Someone left a dead raccoon and a sign with "intimidating language" that mentioned a Black city councilor outside the law office of an Oregon mayor, police said.
Redmond Mayor Ed Fitch found the raccoon and the sign on Monday, the Redmond Police Department said in a news release. The sign mentioned Fitch and Redmond City Councilor Clifford Evelyn by name, police said.
Fitch called the sign's language "racially hateful." He declined to elaborate but told The Bulletin, "I feel bad for Clifford. It seems there’s some people in town that can’t accept the fact that Clifford is Black and is on the City Council."
Police aren’t revealing the sign's exact language in order to maintain the integrity of the investigation, city spokesperson Heather Cassaro said. Police said they are investigating the act as a potential hate crime.
Evelyn, a retired law enforcement officer who was elected to the council in 2021, described the act as a hate crime but said he has confidence in the police investigation, Oregon Public Broadcasting reported.
Raccoon imagery has long been an insulting, anti-Black caricature in the United States. With roots in slavery, it’s among "the most blatantly degrading of all Black stereotypes," according to the Jim Crow Museum of Racist Imagery in Michigan.
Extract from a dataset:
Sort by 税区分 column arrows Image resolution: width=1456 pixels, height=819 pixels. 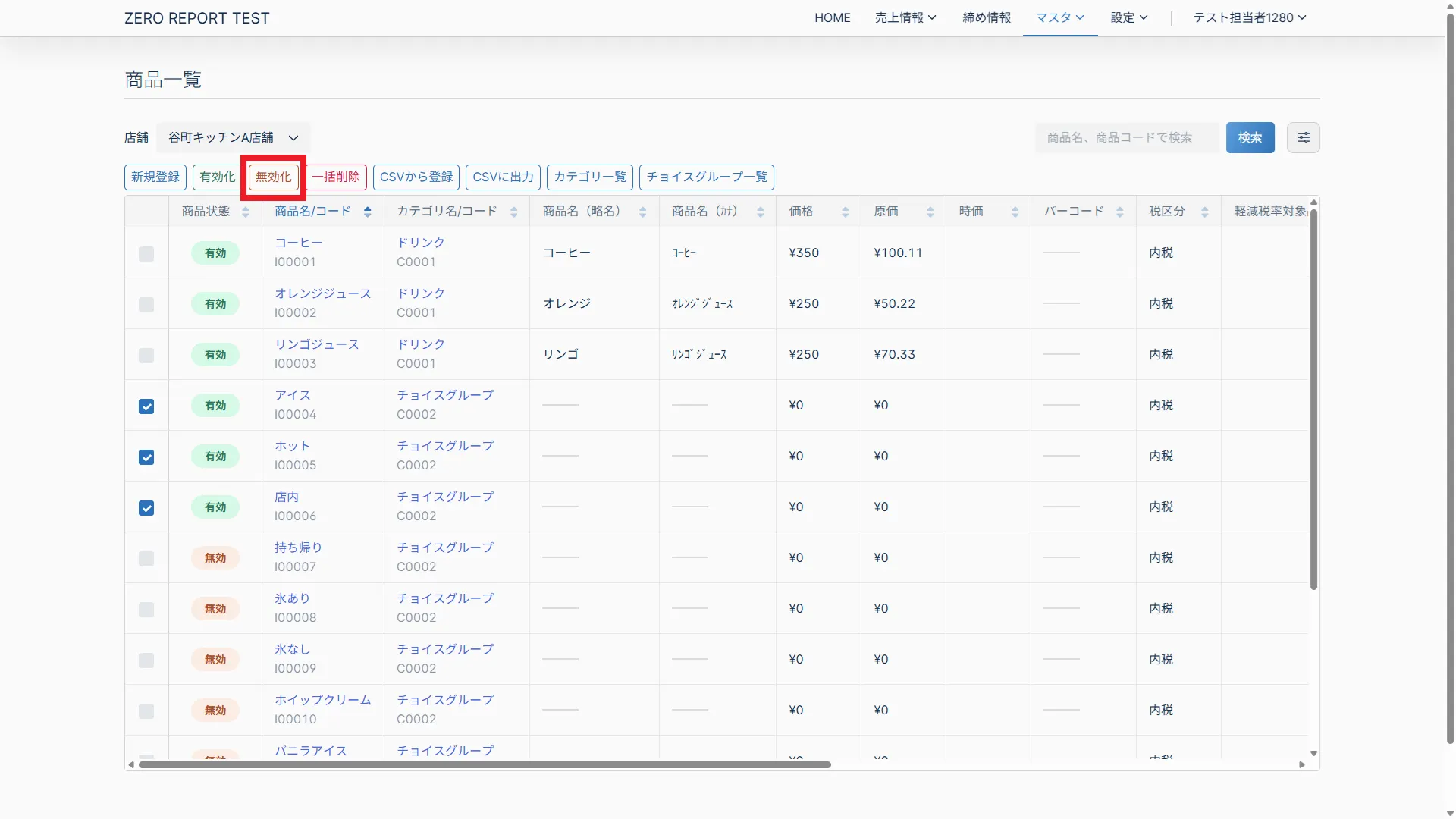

In recent years, a Black Redmond teenager found a threatening message on her doorstep, while a failed Deschutes County Commission candidate displayed a Confederate flag at the city's Fourth of July parade.
"The people in this part of the country are just gonna have to catch up," Evelyn said. "It’s just the knuckleheads that can’t get on track. And they’re causing harm to everyone and making us look bad."